— begin Records —

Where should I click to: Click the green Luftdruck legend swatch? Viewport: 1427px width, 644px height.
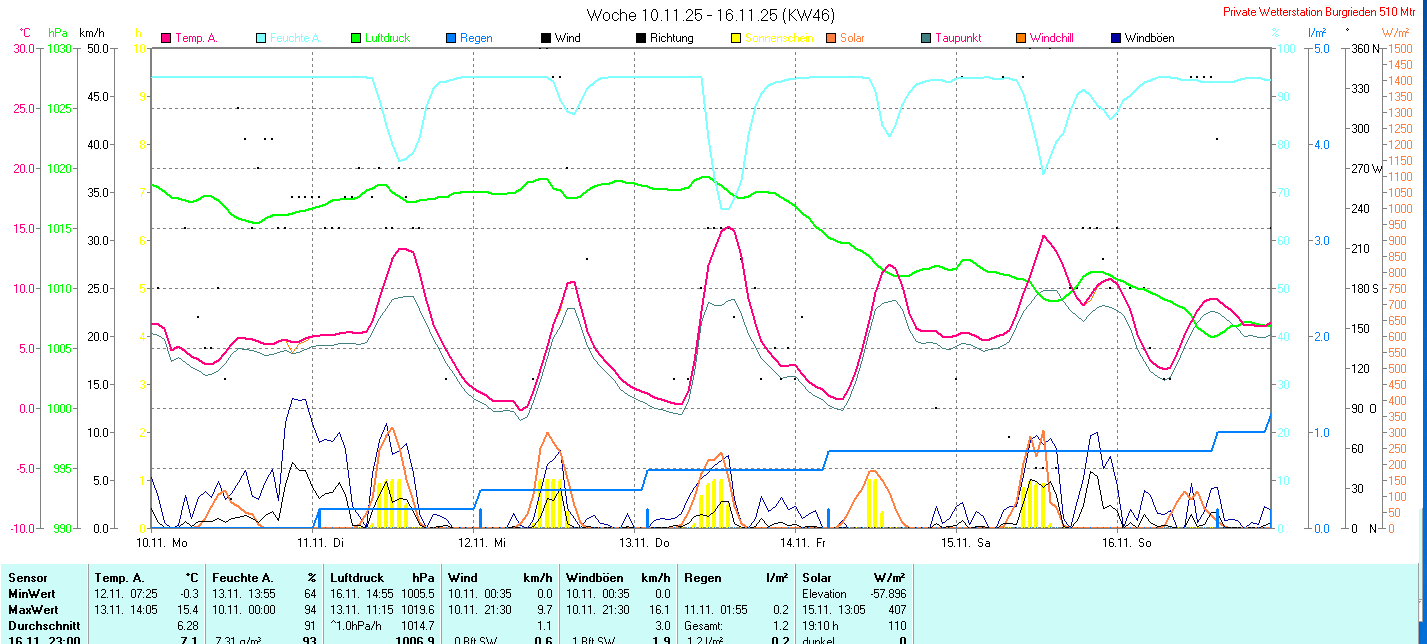point(356,38)
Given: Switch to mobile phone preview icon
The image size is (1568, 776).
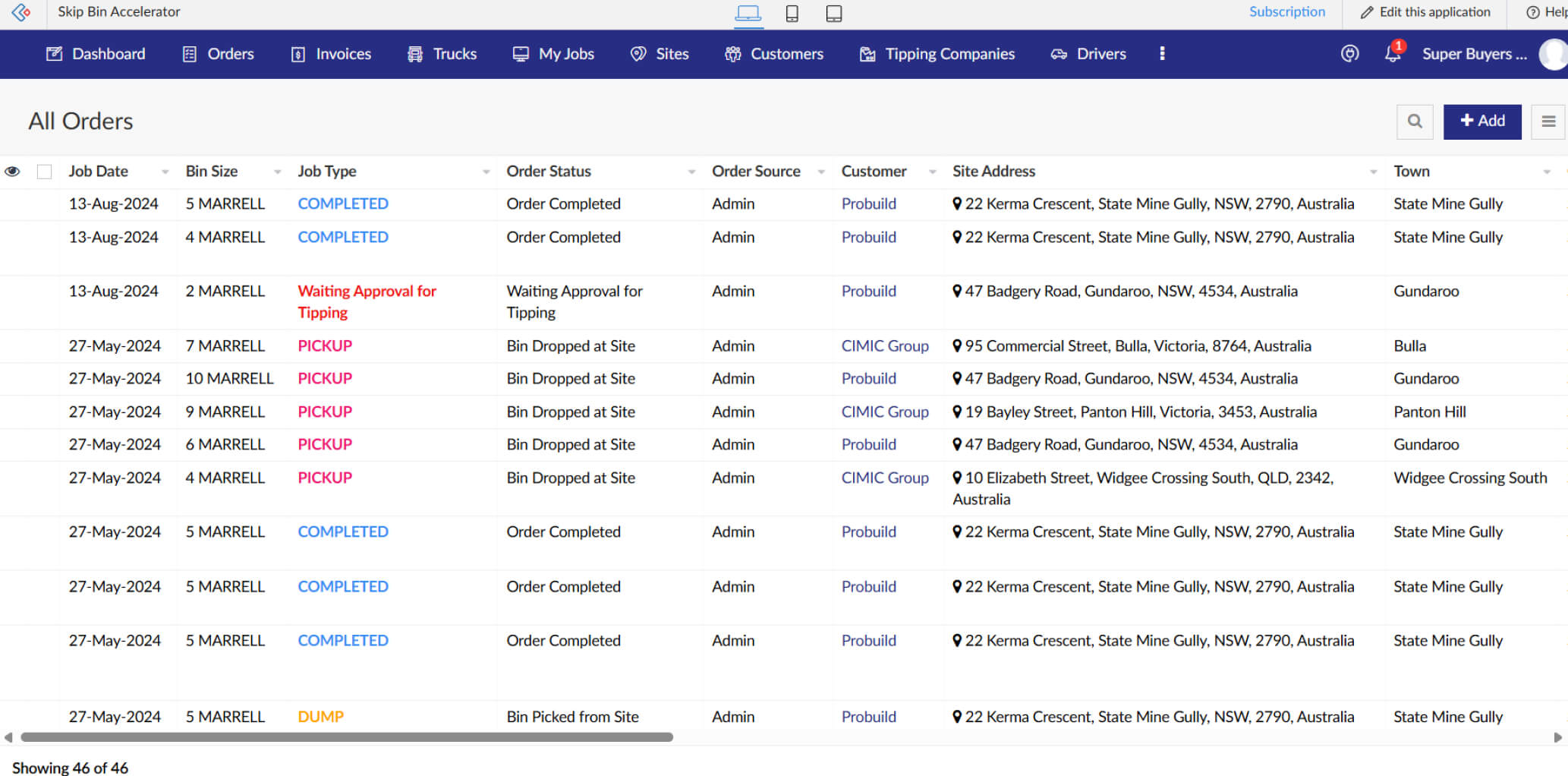Looking at the screenshot, I should click(792, 14).
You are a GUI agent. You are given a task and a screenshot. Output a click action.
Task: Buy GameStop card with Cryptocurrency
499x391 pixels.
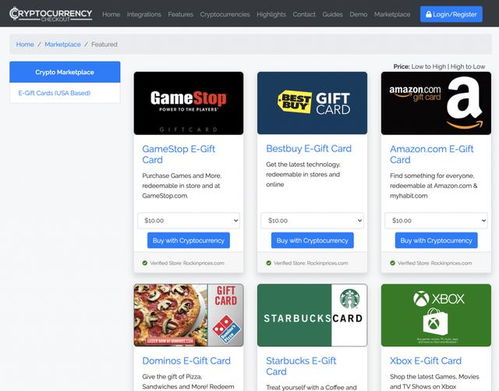(189, 240)
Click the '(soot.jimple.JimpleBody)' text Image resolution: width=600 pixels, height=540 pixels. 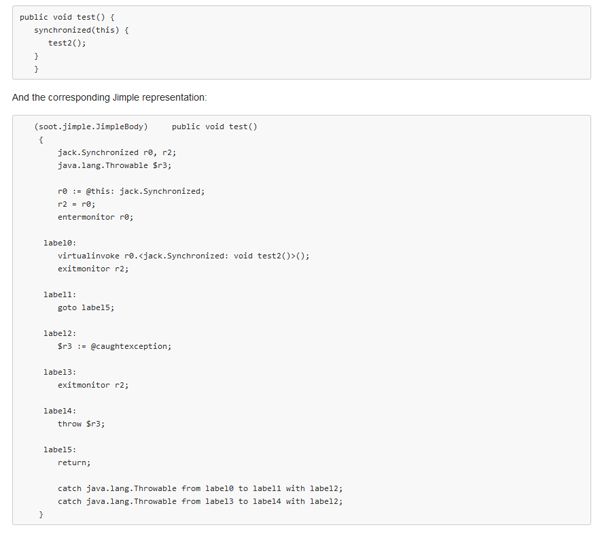click(x=91, y=127)
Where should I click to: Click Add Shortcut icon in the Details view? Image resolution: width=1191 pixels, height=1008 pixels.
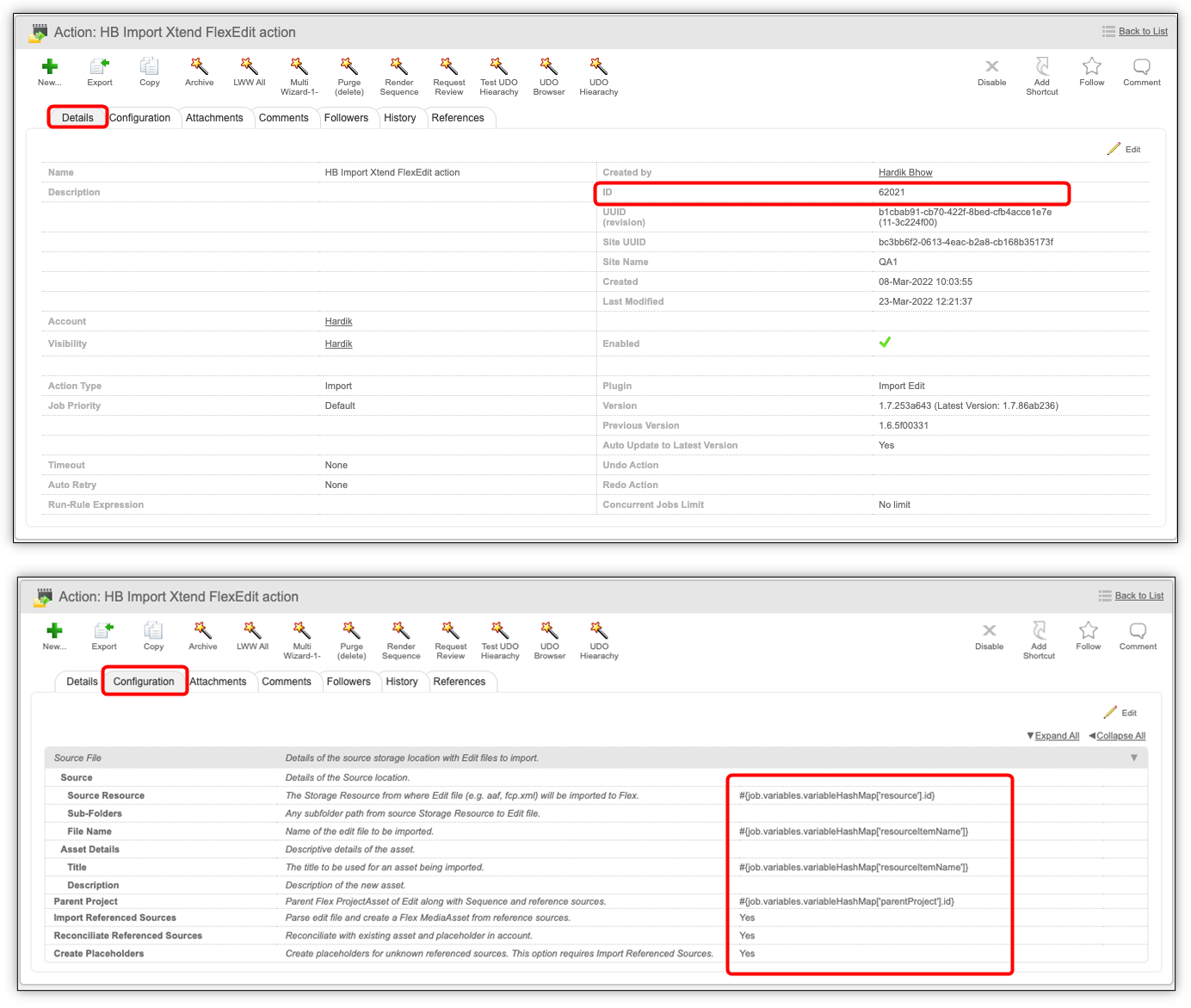coord(1041,67)
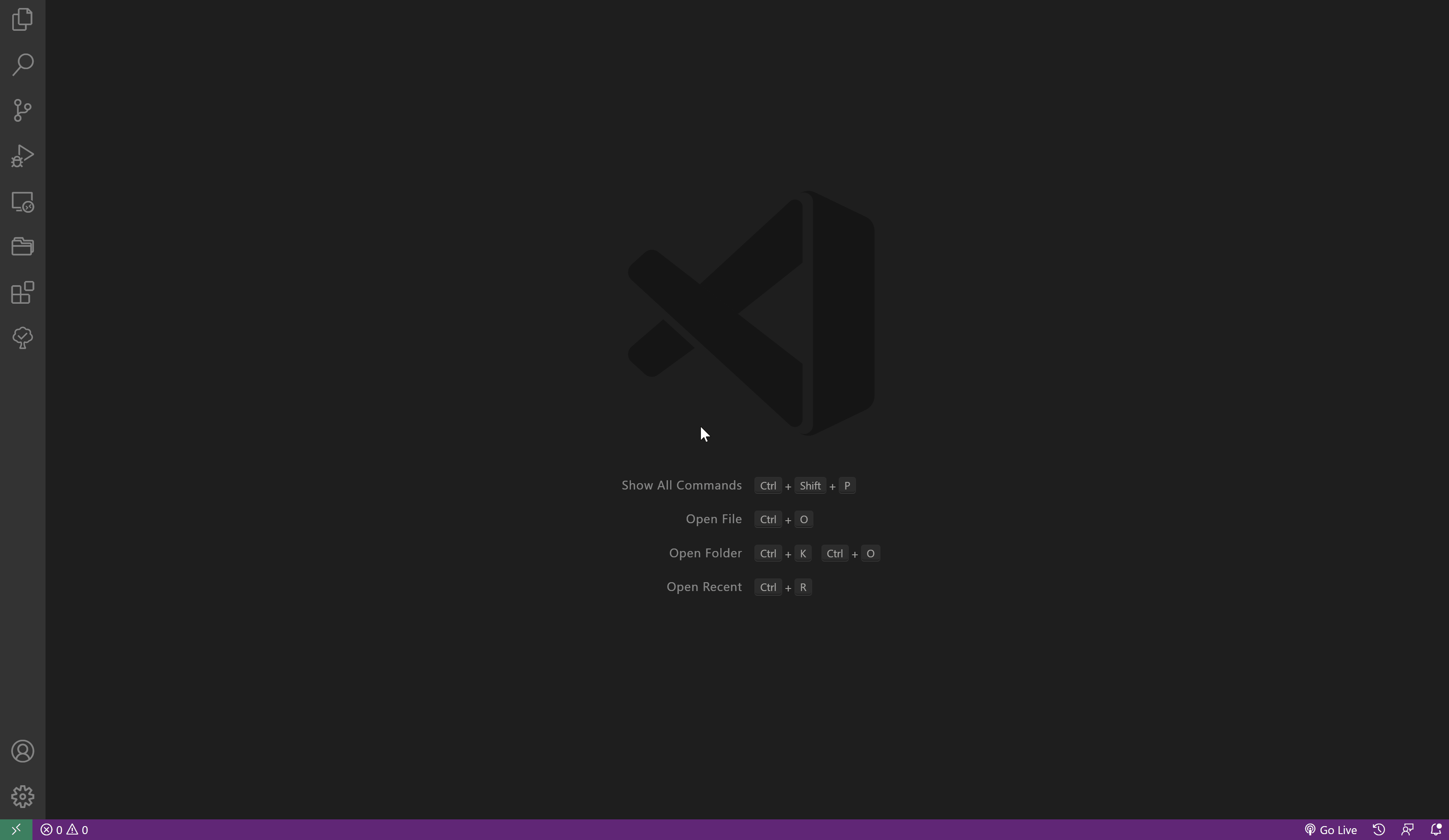Screen dimensions: 1449x840
Task: Click the history clock status bar icon
Action: [1379, 829]
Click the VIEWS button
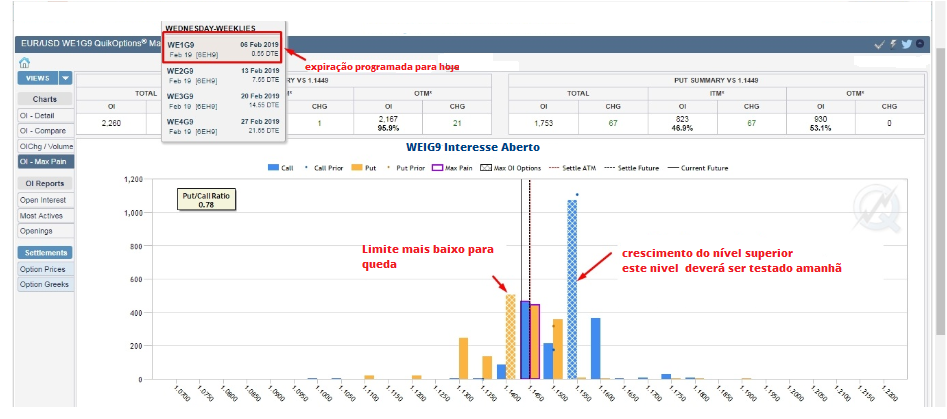The height and width of the screenshot is (419, 947). coord(37,78)
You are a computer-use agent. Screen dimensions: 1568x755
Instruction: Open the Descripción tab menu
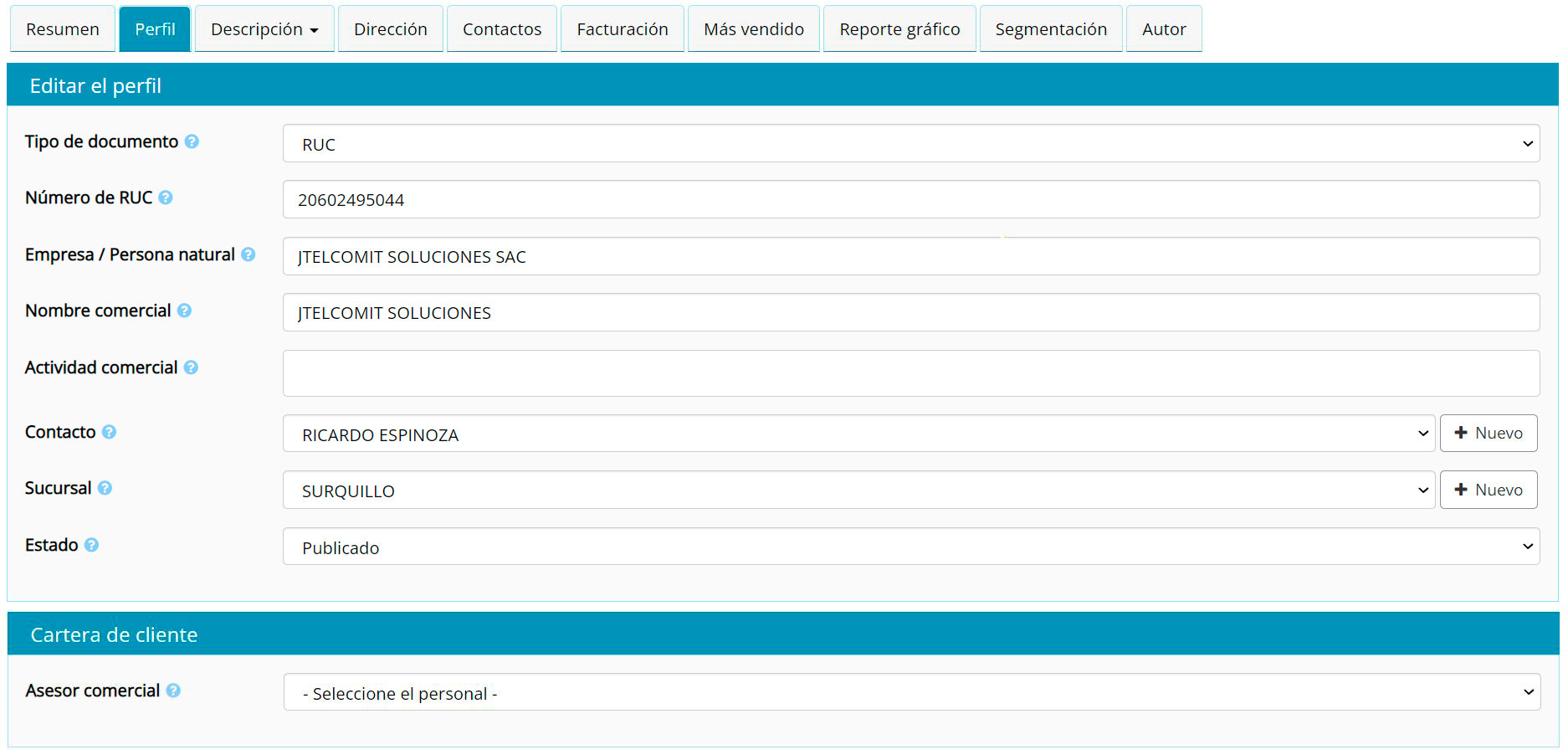[x=264, y=29]
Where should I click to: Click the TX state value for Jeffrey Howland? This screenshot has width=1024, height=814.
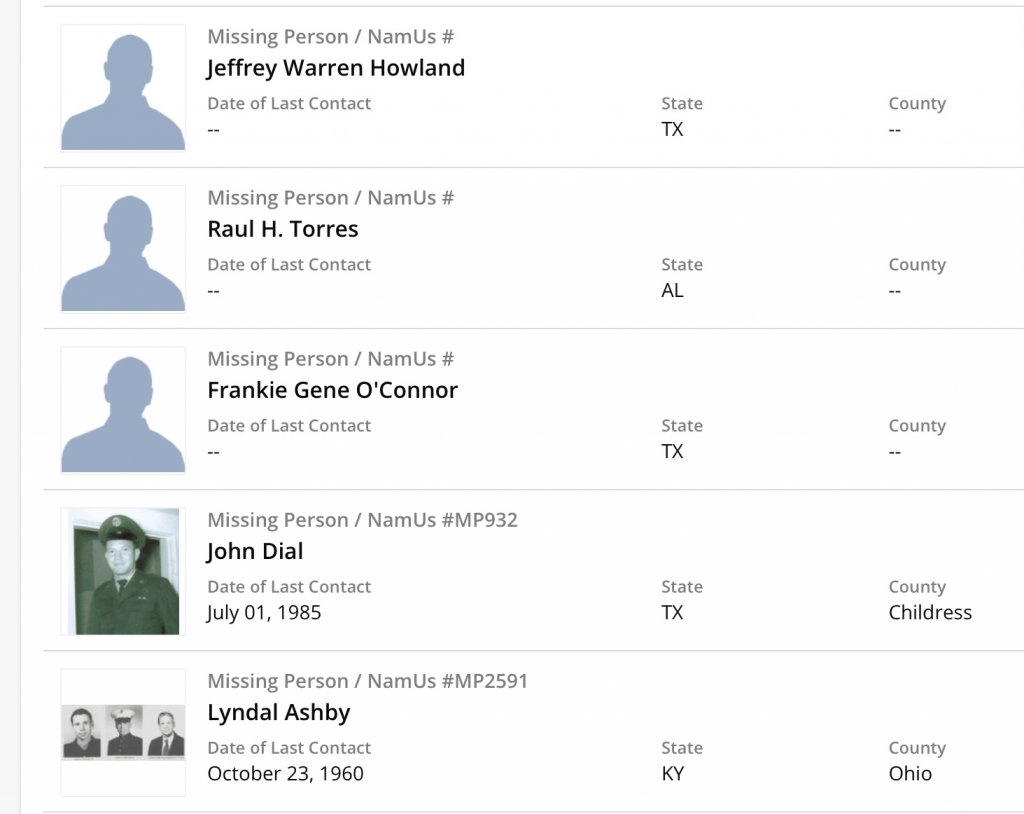(672, 129)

— end Records —

_Your instructions:_ Output the records from the line with "Where should I click to: Click the TX" through the end of the records as a two-column CSV with the columns text and response, one row per record. Put each value in a single quoted field with line breaks turned into spaces, and leave the pictures out.

_Solution to this problem:_
text,response
"Where should I click to: Click the TX state value for Jeffrey Howland? This screenshot has width=1024, height=814.","(672, 129)"